The new 42-kilometer trail will be called the Cook’s Mountain Passage and will connect a current trail near Fort Jackson in Columbia to the Wateree Passage in southeastern Richland County, reported the Sumter Item.

When built, Cook’s Mountain Passage will provide a critical link in the goal of completing 500 miles (805 kilometers) of hiking trails from the mountains to the sea in South Carolina, officials at the Palmetto Conservation Foundation said.

“What we are focusing on with this Cook Mountain Pass is the continuation of our goal, which is to complete the trail and connect it from the coast to the mountains,” said Furman Miller, trail coordinator for the Midlands region.



The foundation has applied for a grant to pay for the trail through the federal Recreational Trails Program and must find out if it will receive the money in the spring.

If the concession is granted, construction will begin shortly thereafter and at least part of the new section of the trail could be opened by the end of 2021, officials said.

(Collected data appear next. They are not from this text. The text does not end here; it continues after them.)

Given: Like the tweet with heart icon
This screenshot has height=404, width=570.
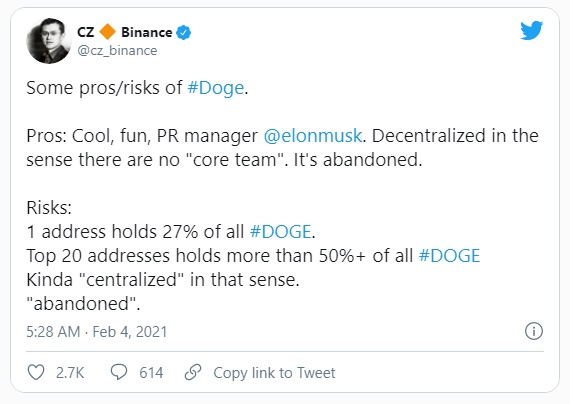Looking at the screenshot, I should tap(36, 372).
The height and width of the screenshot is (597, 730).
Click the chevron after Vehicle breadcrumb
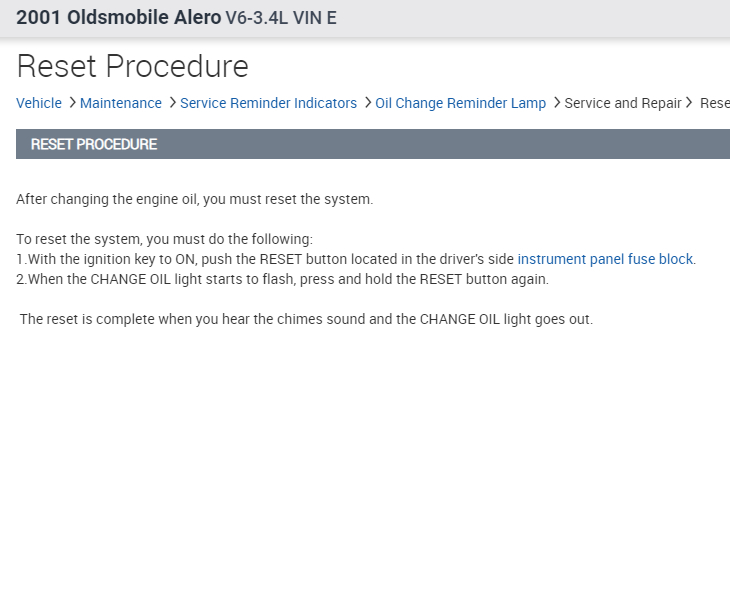[72, 103]
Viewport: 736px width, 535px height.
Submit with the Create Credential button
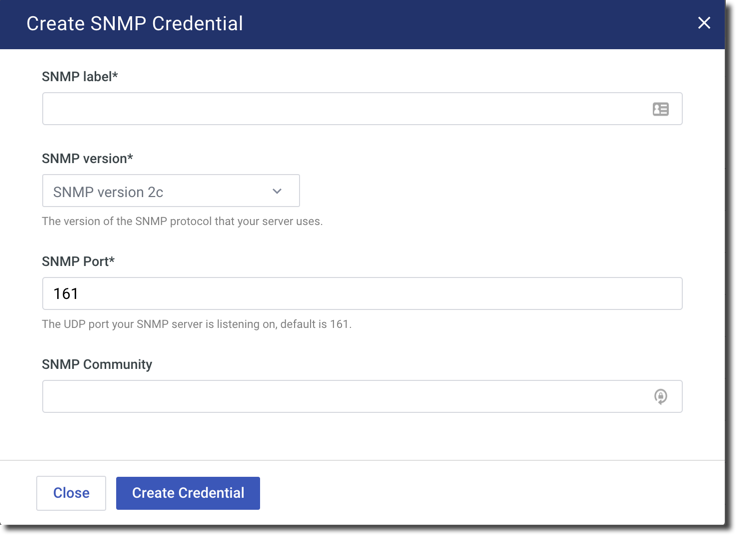(188, 493)
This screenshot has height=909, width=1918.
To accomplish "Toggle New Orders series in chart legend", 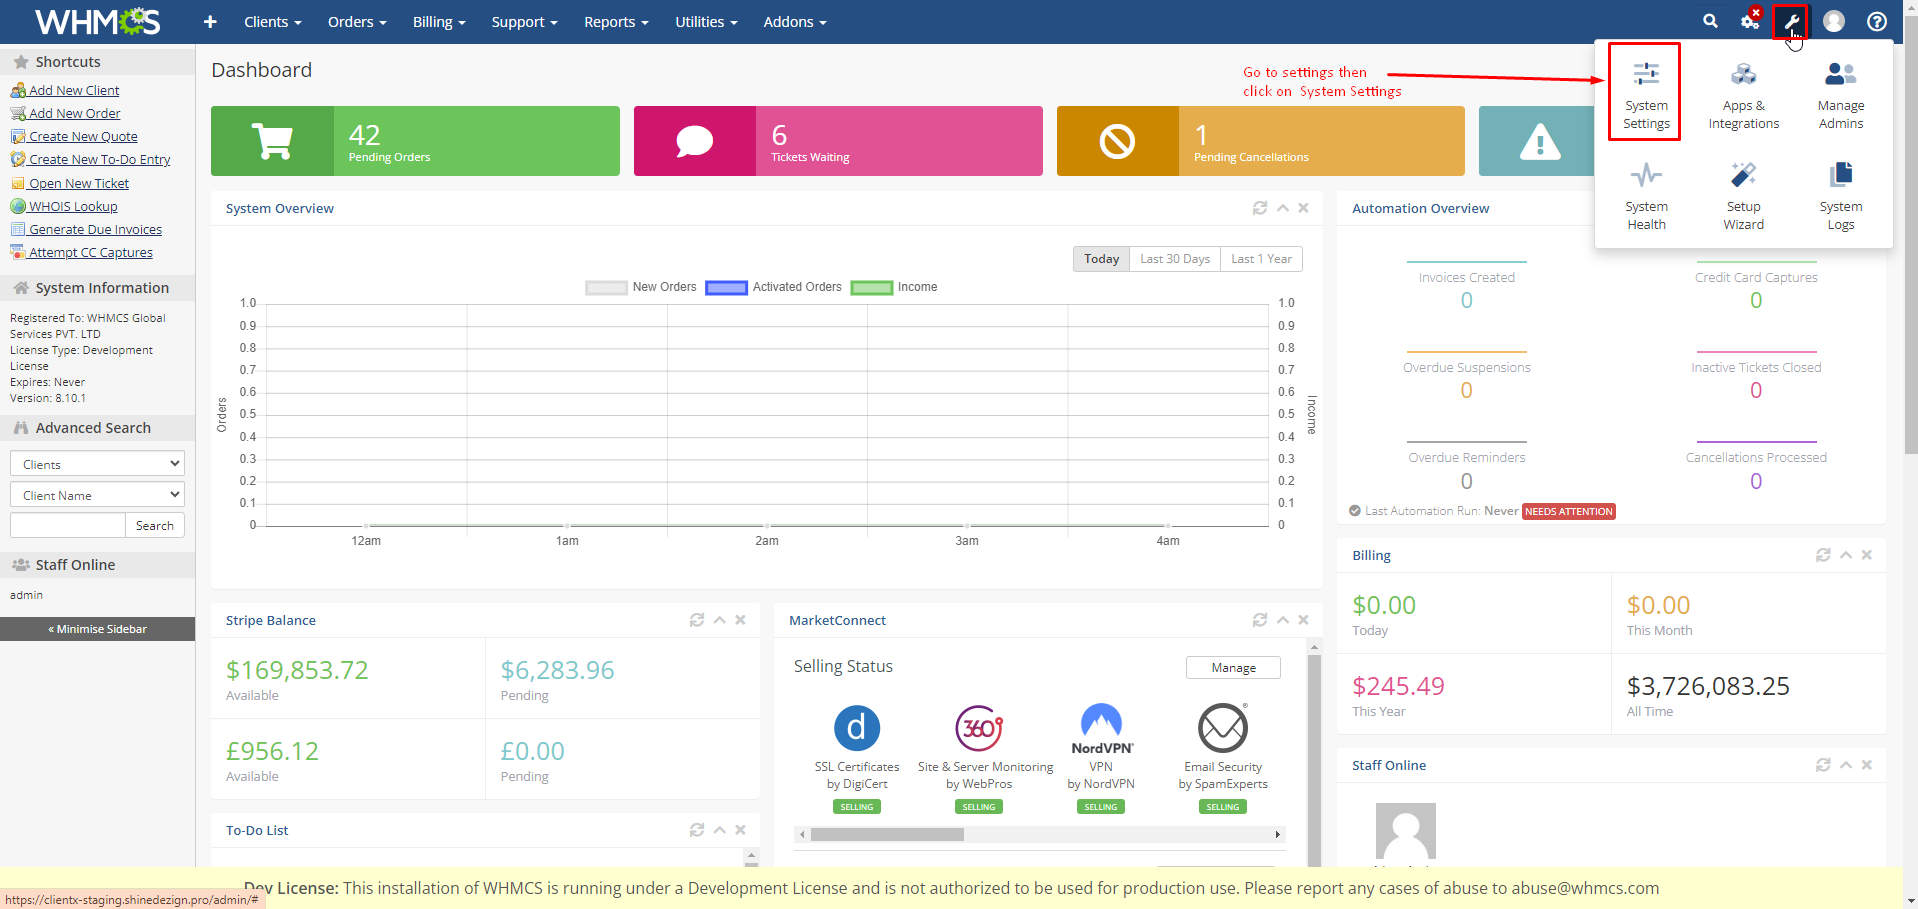I will [641, 287].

The trail will use old service roads to access the River Wateree Heritage Reserve and includes land that the Department of Natural Resources obtained in a 2015 deal that allowed Romarco Minerals Inc. to open a gold mine near Camden, officials said. .

The foundation wants to include Cook Mountain as part of the trail. The 120-meter-high hill was formed when the nearby Congaree and Wateree rivers eroded the Aiken Plateau over millions of years, leaving the isolated high point in the predominantly flat lands around Richland and Sumter counties.


“Eventually, we would like to be able to open a trail up and over Cook’s Mountain itself that involves many of the agricultural studies that are underway,” said Miller.